My atempt is simple: $$I=\int_1^2\frac 1{|x-a|+1}dx=\ln(\frac {|2-a|+1}{|1-a|+1})$$But I think that's not really the way to go since it can't bring me nowhere near the answer.. How should I approach this kind of problems?
 A: The $|x-a|$ term causes problems when the point $a$ is in the midst of the integration interval $[1,2]$. When $a\leq 1$, resp.,  $a\geq2$, we can replace $|x-a|$ during the integration without ado by $x-a$, resp., by $a-x$. When $1<a<2$ we have to split the integral into two parts.

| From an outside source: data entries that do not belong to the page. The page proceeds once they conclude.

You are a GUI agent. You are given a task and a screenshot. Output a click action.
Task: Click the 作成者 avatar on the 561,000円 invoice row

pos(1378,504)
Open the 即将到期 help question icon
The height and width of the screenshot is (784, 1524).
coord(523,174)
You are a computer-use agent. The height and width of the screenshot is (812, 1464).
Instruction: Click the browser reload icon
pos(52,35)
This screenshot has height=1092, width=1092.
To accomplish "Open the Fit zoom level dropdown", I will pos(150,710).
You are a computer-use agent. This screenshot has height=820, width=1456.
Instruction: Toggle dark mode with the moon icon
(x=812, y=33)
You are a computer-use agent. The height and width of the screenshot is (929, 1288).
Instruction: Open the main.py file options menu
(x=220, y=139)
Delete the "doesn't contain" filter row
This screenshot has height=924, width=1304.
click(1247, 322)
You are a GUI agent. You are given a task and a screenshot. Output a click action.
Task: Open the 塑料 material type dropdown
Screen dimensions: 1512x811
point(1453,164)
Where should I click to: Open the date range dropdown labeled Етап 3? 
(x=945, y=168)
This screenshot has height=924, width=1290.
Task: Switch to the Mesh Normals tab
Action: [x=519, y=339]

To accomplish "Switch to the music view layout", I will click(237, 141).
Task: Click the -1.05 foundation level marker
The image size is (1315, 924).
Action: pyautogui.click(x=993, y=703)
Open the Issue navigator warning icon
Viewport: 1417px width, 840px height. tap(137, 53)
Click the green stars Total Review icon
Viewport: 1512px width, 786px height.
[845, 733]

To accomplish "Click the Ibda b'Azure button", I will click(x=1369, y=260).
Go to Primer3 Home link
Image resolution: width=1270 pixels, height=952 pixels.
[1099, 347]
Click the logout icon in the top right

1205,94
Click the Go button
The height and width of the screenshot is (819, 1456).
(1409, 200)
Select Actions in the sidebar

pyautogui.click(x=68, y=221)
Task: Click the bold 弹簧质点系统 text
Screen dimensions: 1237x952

Therefore we  have to distinguish the three cases
(i) $\quad a\leq 1:\qquad I=\int_1^2{dx\over x+(1-a)}\>,$
(ii) $\quad 1< a< 2 :\qquad I=\int_1^a{dx\over (a+1)-x}+\int_a^2{dx\over x-(a-1)}\>,$
(iii) $\quad a\geq 2:\qquad I=\int_1^2{dx\over (a+1)-x}\>$.
Do the computations for each of these cases, and check for which values of $a$ you obtain the desired result.
A: I propse another answer which is in fact the same as the @Christian but changing the order of the steps.
You have compute your integral and you have found the expression
$$ \log\left( \frac{|2-a|+1}{|1-a|+1}\right) .$$
Hence your equation becomes
$$ \log\left( \frac{|2-a|+1}{|1-a|+1}\right) = \log(a)+\log(3-a)=\log(a(3-a)) .$$
Since $\log$ is an injective function in its tdomain, the above is equivalent to
$$\frac{|2-a|+1}{|1-a|+1} = a(3-a) ,$$
which seems more friendly (even it is the same). Now you have to study the different cases: $a\leq 1, 1<a<2$ and $a\leq 2$ and try to find solutions.
PD: Clearly $a=1$ is a solution (the one I was thinking about in my comment. But there are more.